- Born: 3 December 1909 Oslo
- Died: 26 June 2000 (aged 90) Oslo

= Arne Thomas Olsen =

Norwegian actor and theatre director (1909–2000)

Arne Thomas Olsen (3 December 1909 - 26 June 2000) was a Norwegian actor, stage producer and theatre director. He was a driving force at Studioteatret, as both actor and producer.

==Early and personal life==
Olsen was born in Kristiania, as the son of commercial traveller Thomas Olsen and Johanne Mathilde Johansen. He was married four times, first with actress Edel Eckblad from 1936 to 1946, then with actress Elisabeth Thams Jørgensen from 1946. In 1971 he married actress Isabel Andersson, and later journalist and theatre historian Else Martinsen. Olsen took his examen artium in 1928. He started working for the insurance company Idun in 1931, while also studying mathematics at the University of Oslo.
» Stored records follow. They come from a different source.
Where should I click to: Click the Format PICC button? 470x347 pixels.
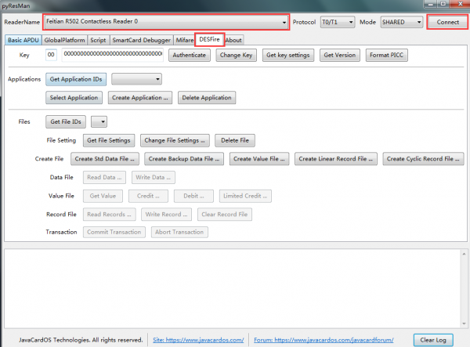coord(386,55)
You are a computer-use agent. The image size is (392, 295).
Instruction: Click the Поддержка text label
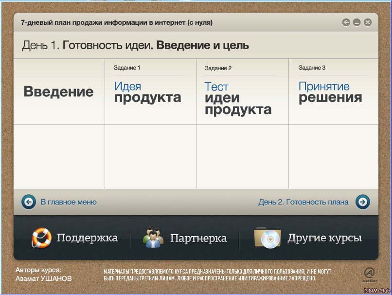click(x=87, y=238)
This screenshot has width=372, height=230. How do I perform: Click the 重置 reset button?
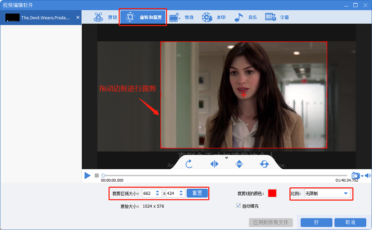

He was awarded the university's gold medal for his mathematical work. He worked for the insurance company for fourteen years, until 1945, when he joined the new Studioteatret.

==Theatre career==

===The Stanislavski Group and Studioteatret===
Olsen had joined the group of young actors and students that from the spring of 1943 secretly gathered to study Constantin Stanislavski's book on theatre. The theatres were then ruled by the Nazi government. The group met in actor Jens Bolling's apartment, while the poet Claes Gill was inspirator and literary consultant. Following the liberation in May 1945, the group prepared a performance, which was held 15 June 1945, when they presented two one-acters. They called themselves "Studioteatret". One of the presented plays was an adaption of Eugene O'Neill's Where the Cross Is Made, where Olsen in his stage debut played the role "Nat". Several government ministers were present, along with chief editors and theatre critics from most of the Oslo newspapers.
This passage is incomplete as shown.